1. Staublungen bekommt man nicht nur unter Tage, sondern auch in Pampas.

2. Ich will niemals Postbote werden.

Inzwischen hat wie gesagt unser Alltag nun schon angefangen. Die Arbeitszeiten variieren noch ein bisschen, aber normalerweise stehen wir um 5 Uhr auf. 5.30 geht’s dann los in eins der umliegenden Dörfer, in denen wir zu den einzelnen Familien in die „Häuser“ gehen und uns anschauen was bisher verändert wurde. Da das Projekt schon seit 2 Jahren läuft bekommen wir die Ausgangsbedingungen nicht mehr zu Gesicht, aber die einzelnen Familien wurden ganz zu Anfang dazu angehalten eine Zeichnung ihrer damaligen und eine ihrer gewollten Situation anzufertigen. Auf der Grundlage dieser Zeichnungen wurden dann die Häuser nach und nach hergerichtet. Inzwischen haben nun die meisten Häuser schon Latrinen (draußen natürlich wg Gestank und so) und eine verbesserte und sauberere Küche als vorher und auch die Tiere, die vorher in den Häusern gelebt haben, sind nun draußen in Ställen. Bisher sind Lea und ich nur mitgegangen um die Familien kennenzulernen und zuzuschauen wie ADECAP arbeitet. Die Häuser werden nämlich alle paar Wochen inspiziert und wir müssen gucken, ob die Familien auch wirklich mitarbeiten und das Haus sauberhalten, die Latrinen bauen, bzw den Garten pflegen, sich um die Kinder vernünftig kümmern etc. ADECAP arbeitet vorallem mit Familien, die Kinder unter 5 Jahren haben, da diese besonders gefährdet sind (Risikiofamilien). Jedes Kind hat so etwas wie einen Ausweis in den Impfungen, Gewicht, Größe etc. eingetragen werden und das wird dann auch bei jedem Besuch überprüft. Teilweise ist es schon erschreckend unter was für Bedingungen die Leute hier wohnen. Die Häuser bestehen aus Lehmziegeln, alles ist dreckig und stinkt und überall laufen irgendwelche Viecher rum. Die Kinder sind meistens unterernährt und schmutzig, aber trotzdem scheint hier die Welt noch in Ordnung zu sein. Frustation oder Selbstmitleid gibt es hier anscheinend nicht. Die Familien sind glücklich und die Kinder lachen fast ständig. J Da scheinen einem die eigenen Probleme doch ganz plötzlich sehr klein und es wird einem hier sehr deutlich vor Augen geführt, wie gut wir es doch haben und was für ein Egoist man doch sein muss, trotzdem immer was zu meckern zu finden…

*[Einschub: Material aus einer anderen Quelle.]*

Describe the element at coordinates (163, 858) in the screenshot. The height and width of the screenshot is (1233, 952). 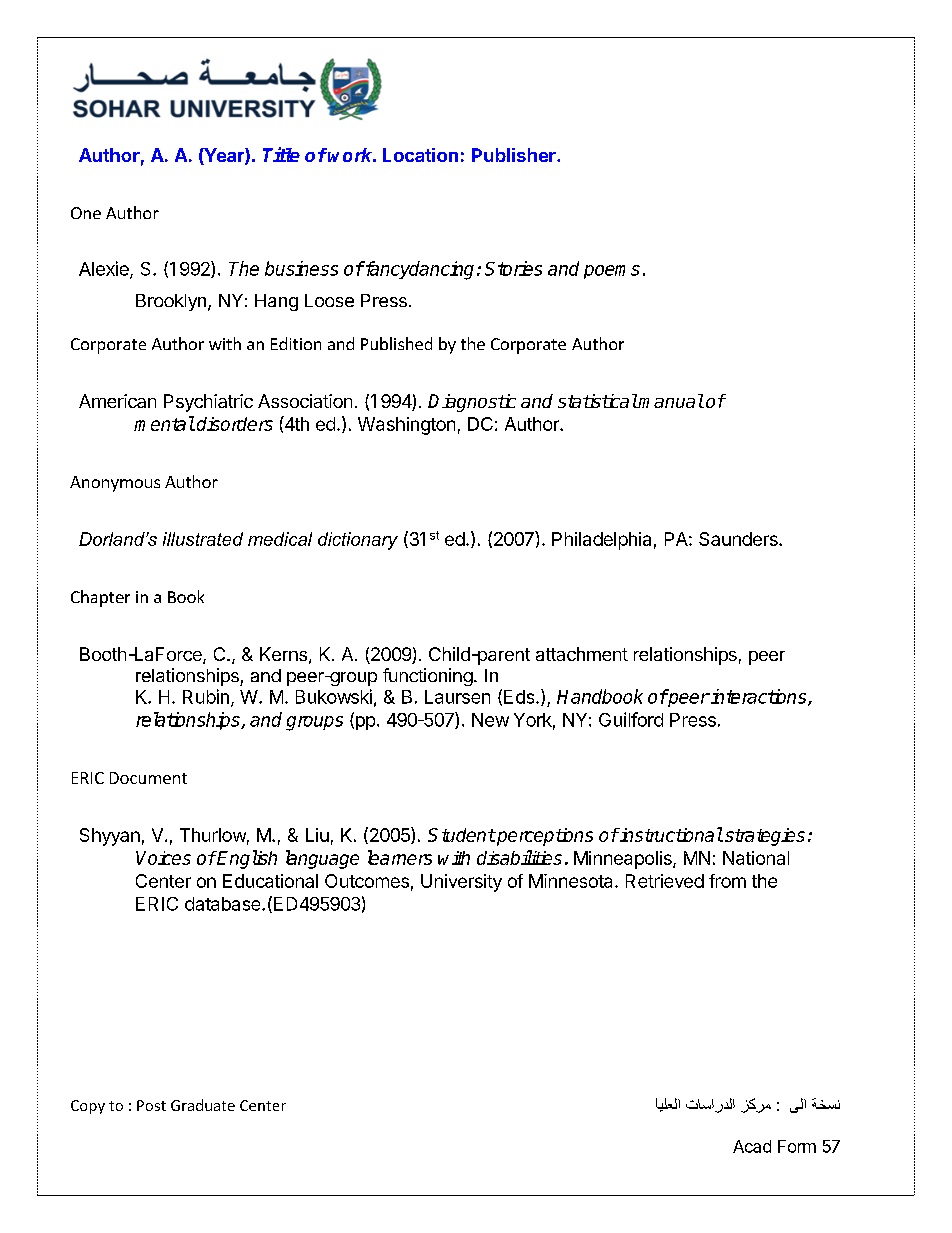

Eigentlich gefällt mir die Arbeit ziemlich gut. Wir sind den ganzen Tag draußen und wandern zwischen den einzelnen Häusern hin und her (jaa, und ich meine wandern, denn die Häuser liegen alle ziemlich weit auseinander). Jetzt lern ich sogar meine schicken Wanderschuhe richtig schätzen. Die haben sich schon ziemlich bewährt, da es ja hier auch keine richtigen Straßen gibt und wir immer querfeldein laufen müssen. Berge rauf, Berge runter. Übern Bach, durchn Bach. Die kennen da gar nix. J Anfangs wars ziemlich anstrengend, weil hier halt nicht so viel Sauerstoff ist und so und teilweise mussten wir auch schonmal etwas schneller rennen, da die Hunde nicht immer begeistert von uns waren. (Mein aufrichtiges Beileid an alle Postboten, ihr habt wirklich keinen coolen Job.)
Najaa, Mittags haben wir dann noch ne Mittagspause bevor es wieder in die Dörfer geht und abends sind wir meistens gegen 7 wieder da, essen was zu abend und fallen dann alle tot müde ins Bett.